For the first time, uncertainty appeared on her face.
“I don’t know,” she answered honestly.
“Galina Ivanovna put it there. I never touched it.”
For several long seconds, Sveta stared at the damaged photograph.
A disturbing feeling began to take shape inside her.
It was a feeling she could not yet put into words.
Every detail of the apartment suddenly seemed to carry a different meaning.
The children’s toys.
The robe.
The little girl.
The stranger.
Her mother’s unusual behavior.
Everything seemed connected to a single dark and incomprehensible story.
Finally, she headed toward the door without saying another word.
Anna made no attempt to stop her.
The little girl watched silently, still hugging the stuffed rabbit.
When Sveta stepped into the stairwell, the colder air immediately struck her face.

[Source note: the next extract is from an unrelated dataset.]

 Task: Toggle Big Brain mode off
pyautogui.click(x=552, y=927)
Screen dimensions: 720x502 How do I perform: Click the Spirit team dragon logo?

Only then did she realize how difficult it had been to breathe inside the apartment.
The elevator arrived slowly.
She stepped inside and raised her eyes to the mirrored wall.
The woman reflected there was thirty-eight years old.
She worked as a successful real estate agent.
She was happily married.
She wore an expensive coat.
Her hairstyle remained flawless despite the long working day.
And yet she looked like someone whose reality had just collapsed.
Fear and uncertainty lingered in her eyes.
It felt as though she had spent her entire life listening to a story that she had only now discovered was filled with lies.
The elevator doors opened.
Sveta stepped out slowly.
The same images flashed through her mind again and again.
The curious expression on the little girl’s face.
The stuffed rabbit with the torn ear.
Her mother’s voice on the phone.
And above all, that photograph.
That mutilated old photograph where the face of an unknown infant had been replaced by nothing more than an empty white scar.
Something deep inside her whispered that this was only the beginning.
Something much larger, much darker, and far more painful was hidden beneath the surface.
And although she still had no idea what secret awaited her, she felt more strongly with every passing second that her life was about to change forever.